Évelyne Beaudin

Dusseault et Beaudin prêts à porter le dossier du train

L’amalgame bière et politique initié par la conseillère Évelyne Beaudin et le député fédéral Pierre-Luc Dusseault a souri au projet de train de passagers entre Montréal et Sherbrooke. La cinquantaine de personnes rassemblées à la microbrasserie Siboire mardi soir a conforté les élus dans leur intention de pousser le dossier pour qu’un convoi aboutisse un jour sur les rails.

« Sherbrooke est la 6e ville en importance au Québec et dans le top 20 canadien. Il est important qu’elle soit bien connectée avec la métropole », a lancé d’emblée Pierre-Luc Dusseault.

Lire aussi: Train Montréal-Sherbrooke : Beaudin et Dusseault consultent

« Si on veut faire de notre centre-ville un vrai centre-ville d’affaires, il faut offrir aux gens d’affaires une possibilité de circuler vers les grands centres. Les terrains autour de la gare pourraient aussi devenir un endroit intéressant à Sherbrooke. Si on veut que ça arrive, il faut s’y intéresser », a ajouté Évelyne Beaudin.
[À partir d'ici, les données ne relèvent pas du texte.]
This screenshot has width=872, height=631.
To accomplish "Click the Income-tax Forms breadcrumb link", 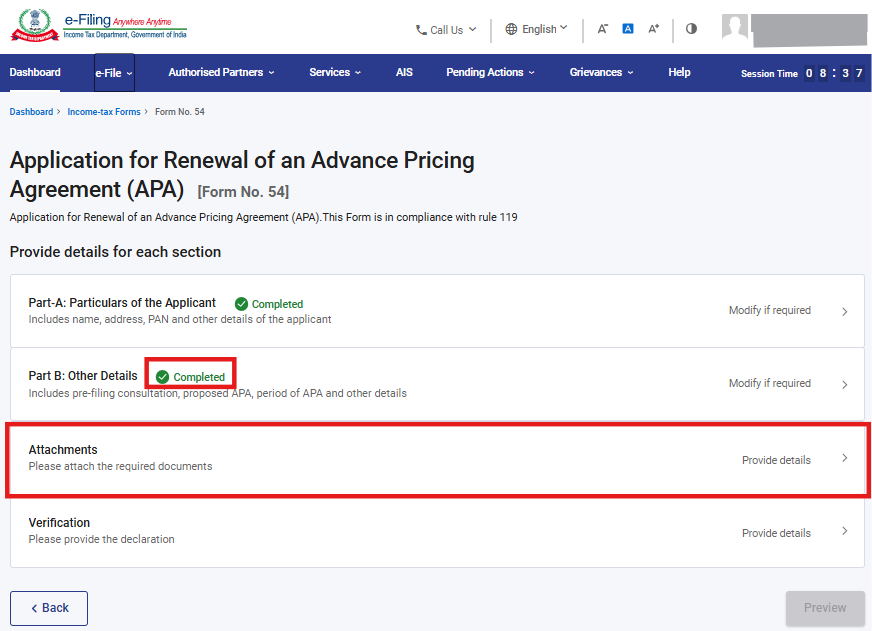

Pendant une heure et demie, commentaires et questions ont afflué. Il ne faut pas oublier la valeur touristique d’un train, disaient les uns. Ajoutons-y une valeur sociale parce qu’il permet de rencontrer des gens, clamaient les autres. Et on se demandait si le prix de l’aller simple, à 46 $, était trop élevé. Si les cinq départs par jour vers Montréal, à 7 h, 12 h 40, 14 h 12, 18 h 20 et 20 h 50, étaient trop nombreux ou insuffisants.

À Ottawa

Quoi qu’il en soit, Pierre-Luc Dusseault considérait les appuis suffisants pour qu’il porte le dossier à Ottawa. « Les fonds existent à Ottawa. On parle de 180 G$ sur dix ans pour les infrastructures. Les fonds ne se dépensent pas au rythme qui était prévu. Des projets tardent à arriver. C’est un exemple concret d’un projet presque clé en main où les demandes ne sont pas excessives. Si on ne le fait pas, les autres vont l’avoir l’argent. »

Évelyne Beaudin compte aussi travailler à faire avancer le dossier. « À moment donné, il va falloir que ça se rende au conseil municipal. Il faut qu’on profite de la campagne électorale au provincial. Le maire devra se prononcer publiquement. Peut-être que je devrai le convaincre ou passer par le président de la Société de transport. »

François Rebello

La somme que devrait investir Sherbrooke pour contribuer à l’arrivée d’un train, 3 M$ en dix ans, ou 300 000 $ par année, semble bien basse pour Évelyne Beaudin. « Ce ne sont pas 3 M$ qu’on donne en partant. Si le projet tombe, on aura juste payé le nombre d’années de fonctionnement du train. »

Si cinq trains circulent quotidiennement entre Portland, au Maine, et Boston, il n’y a pas de raisons que le train Montréal-Sherbrooke ne fonctionne pas, disait le citoyen Réjean Beaudoin.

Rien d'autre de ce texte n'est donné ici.